Облонский – либерал, но не потому, что он имеет какую-то склонность к либерализму, а потому что «либеральная партия говорила, что брак есть отжившее учреждение», а «семейная жизнь доставляла мало удовольствия Степану Аркадьевичу».

Одна из удивительных черт такого рода персонажей – их исключительный мимикризм. Поскольку они не имеют никакого своего собственного воззрения, характера и даже физиономии, они необыкновенно пластичны и всегда оказываются живыми зеркалами, в которых отражаются другие. Щедрин в «Губернских очерках» пишет о неком семействе: «О прочих членах семейства сказать определенного ничего нельзя, потому что они, очевидно, находятся под гнетом своей maman, которая дает им ту или иную физиономию, по своему усмотрению»[85].

Примером такой мягкой аморфности является и гончаровский Обломов. Гончаров, впрочем, предлагает нам в своем романе совершенную квинтэссенцию такого персонажа, неопределенность которого превосходит все прочие:

Вошел человек неопределенных лет, с неопределенной физиономией, в такой поре, когда трудно бывает угадать лета; не красив не дурен, не высок и не низок ростом, не блондин и не брюнет. Природа не дала ему никакой резкой, заметной черты, ни дурной, ни хорошей. Его многие называли Иваном Ивановичем, другие – Иваном Васильевичем, третьи – Иваном Михайловичем.

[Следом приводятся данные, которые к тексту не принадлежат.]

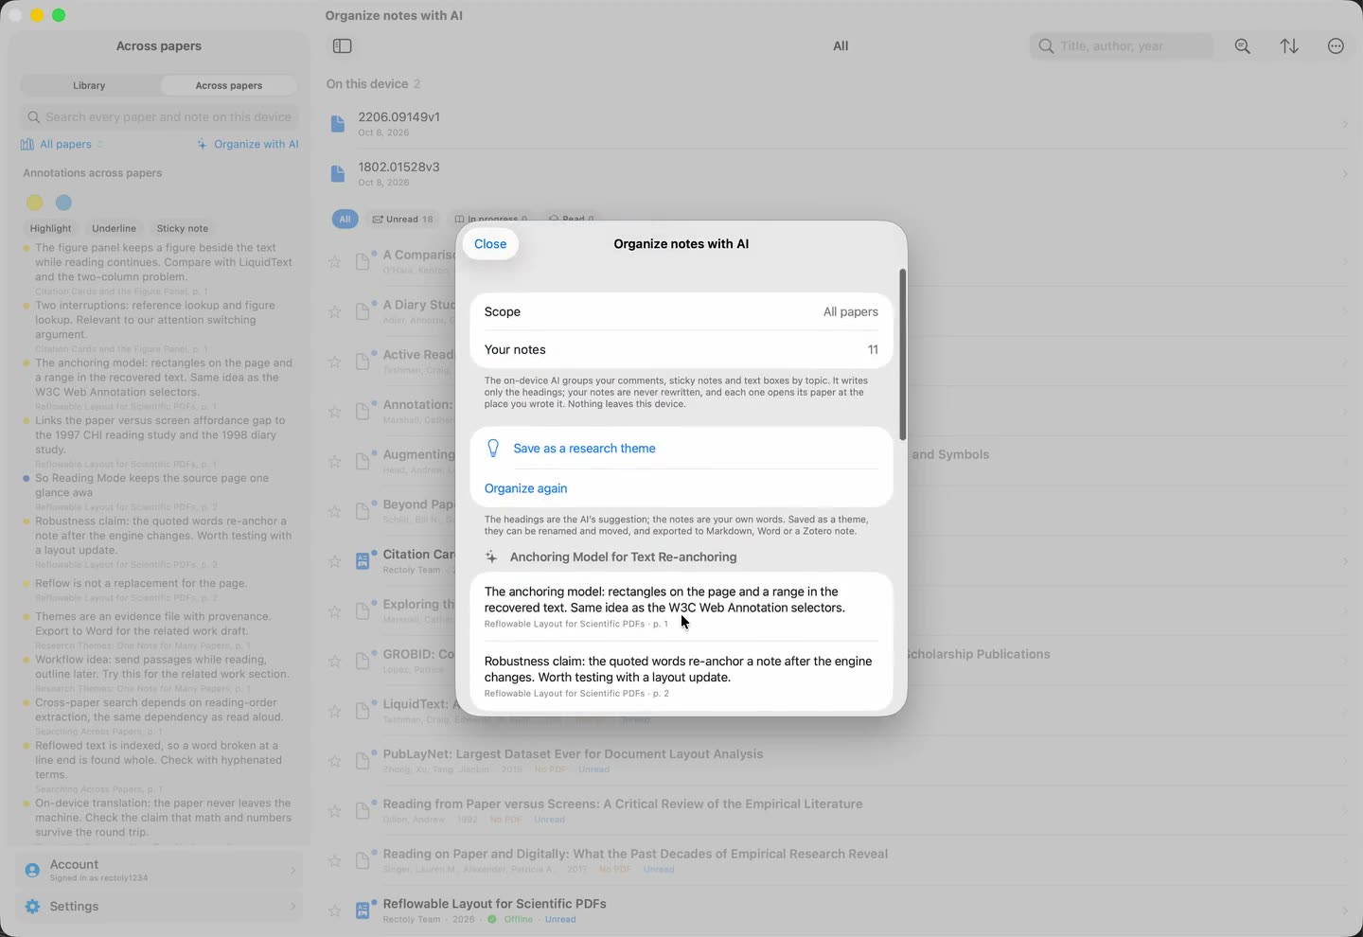Click the lightbulb icon beside Save as theme
Viewport: 1363px width, 937px height.
[x=493, y=449]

Фамилию его называли тоже различно: одни говорили, что он Иванов, другие звали Васильевым или Андреевым, третьи думали, что он Алексеев. Постороннему, который увидит его в первый раз, скажут имя его – тот забудет сейчас, и лицо забудет; что он скажет – не заметит. Присутствие его ничего не придает обществу, так же как отсутствие ничего не отнимет от него. Остроумия, оригинальности и других особенностей, как особых примет на теле, в его уме нет. ‹…›

Если при таком человеке подадут другие нищему милостыню – и он бросит ему свой грош, а если обругают, или прогонят, или посмеются – так и он обругает и посмеется с другими[86].

Неопределенность этого «положим, хоть Алексеева», как называет Гончаров, выше даже неопределенности Бартлби у Мелвилла[87]. Последний хотя бы в состоянии бесконечно стоять на своем, повторяя одну и ту же формулу. Но о «положим, хоть Алексееве» вообще ничего нельзя сказать. Слуга Обломова Захар «долго думал, долго ловил какую-нибудь угловатую черту, за которую можно было уцепиться, в наружности, в манерах или в характере этого лица, наконец, махнув рукой, выражался так: “А у этого ни кожи, ни рожи, ни ведения!”»[88].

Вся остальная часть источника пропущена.